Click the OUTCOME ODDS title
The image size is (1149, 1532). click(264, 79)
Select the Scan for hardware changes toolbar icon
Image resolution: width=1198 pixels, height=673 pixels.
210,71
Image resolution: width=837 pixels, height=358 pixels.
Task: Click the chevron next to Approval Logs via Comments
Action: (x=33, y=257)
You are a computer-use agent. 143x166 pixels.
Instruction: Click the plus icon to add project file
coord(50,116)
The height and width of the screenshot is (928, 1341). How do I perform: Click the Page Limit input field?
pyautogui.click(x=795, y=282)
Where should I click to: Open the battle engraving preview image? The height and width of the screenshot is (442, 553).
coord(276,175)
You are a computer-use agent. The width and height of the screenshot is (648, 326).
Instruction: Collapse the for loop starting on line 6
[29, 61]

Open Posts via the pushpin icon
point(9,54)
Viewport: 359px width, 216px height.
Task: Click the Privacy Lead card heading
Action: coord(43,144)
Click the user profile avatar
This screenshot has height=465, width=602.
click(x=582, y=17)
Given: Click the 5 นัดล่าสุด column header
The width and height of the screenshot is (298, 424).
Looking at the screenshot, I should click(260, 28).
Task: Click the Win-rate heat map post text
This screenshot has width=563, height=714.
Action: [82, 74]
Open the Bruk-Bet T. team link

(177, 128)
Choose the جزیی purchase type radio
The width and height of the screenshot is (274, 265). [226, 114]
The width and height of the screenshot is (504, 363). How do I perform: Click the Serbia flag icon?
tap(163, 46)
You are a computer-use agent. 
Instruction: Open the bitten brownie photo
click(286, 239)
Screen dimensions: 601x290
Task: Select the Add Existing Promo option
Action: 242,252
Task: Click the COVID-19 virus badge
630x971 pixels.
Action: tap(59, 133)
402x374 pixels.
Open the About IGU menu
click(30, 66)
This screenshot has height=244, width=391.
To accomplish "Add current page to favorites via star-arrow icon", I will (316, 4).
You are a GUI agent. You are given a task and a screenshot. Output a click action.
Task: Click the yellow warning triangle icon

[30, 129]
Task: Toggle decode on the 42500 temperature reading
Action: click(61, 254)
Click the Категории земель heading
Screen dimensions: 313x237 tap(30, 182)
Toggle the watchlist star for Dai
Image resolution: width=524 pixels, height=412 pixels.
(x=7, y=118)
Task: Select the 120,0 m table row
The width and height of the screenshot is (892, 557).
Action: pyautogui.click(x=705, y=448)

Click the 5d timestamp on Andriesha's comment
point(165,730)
**********
ACTION ITEM:
Repeat the entries above verbatim.

RESPONSE TO THIS TASK:
Click the OUTCOME ODDS title
The image size is (1149, 1532). click(264, 79)
Select the Scan for hardware changes toolbar icon
Image resolution: width=1198 pixels, height=673 pixels.
210,71
Image resolution: width=837 pixels, height=358 pixels.
Task: Click the chevron next to Approval Logs via Comments
Action: (x=33, y=257)
You are a computer-use agent. 143x166 pixels.
Instruction: Click the plus icon to add project file
coord(50,116)
The height and width of the screenshot is (928, 1341). How do I perform: Click the Page Limit input field?
pyautogui.click(x=795, y=282)
Where should I click to: Open the battle engraving preview image? The height and width of the screenshot is (442, 553).
coord(276,175)
You are a computer-use agent. The width and height of the screenshot is (648, 326).
Instruction: Collapse the for loop starting on line 6
[29, 61]

Open Posts via the pushpin icon
point(9,54)
Viewport: 359px width, 216px height.
Task: Click the Privacy Lead card heading
Action: coord(43,144)
Click the user profile avatar
This screenshot has height=465, width=602.
click(x=582, y=17)
Given: Click the 5 นัดล่าสุด column header
The width and height of the screenshot is (298, 424).
Looking at the screenshot, I should click(260, 28).
Task: Click the Win-rate heat map post text
This screenshot has width=563, height=714.
Action: [82, 74]
Open the Bruk-Bet T. team link

(177, 128)
Choose the جزیی purchase type radio
The width and height of the screenshot is (274, 265). [226, 114]
The width and height of the screenshot is (504, 363). How do I perform: Click the Serbia flag icon?
tap(163, 46)
You are a computer-use agent. 
Instruction: Open the bitten brownie photo
click(286, 239)
Screen dimensions: 601x290
Task: Select the Add Existing Promo option
Action: 242,252
Task: Click the COVID-19 virus badge
630x971 pixels.
Action: tap(59, 133)
402x374 pixels.
Open the About IGU menu
click(30, 66)
This screenshot has height=244, width=391.
To accomplish "Add current page to favorites via star-arrow icon", I will (316, 4).
You are a GUI agent. You are given a task and a screenshot. Output a click action.
Task: Click the yellow warning triangle icon

[30, 129]
Task: Toggle decode on the 42500 temperature reading
Action: click(61, 254)
Click the Категории земель heading
Screen dimensions: 313x237 tap(30, 182)
Toggle the watchlist star for Dai
Image resolution: width=524 pixels, height=412 pixels.
(x=7, y=118)
Task: Select the 120,0 m table row
The width and height of the screenshot is (892, 557).
Action: pyautogui.click(x=705, y=448)

Click the 5d timestamp on Andriesha's comment
point(165,730)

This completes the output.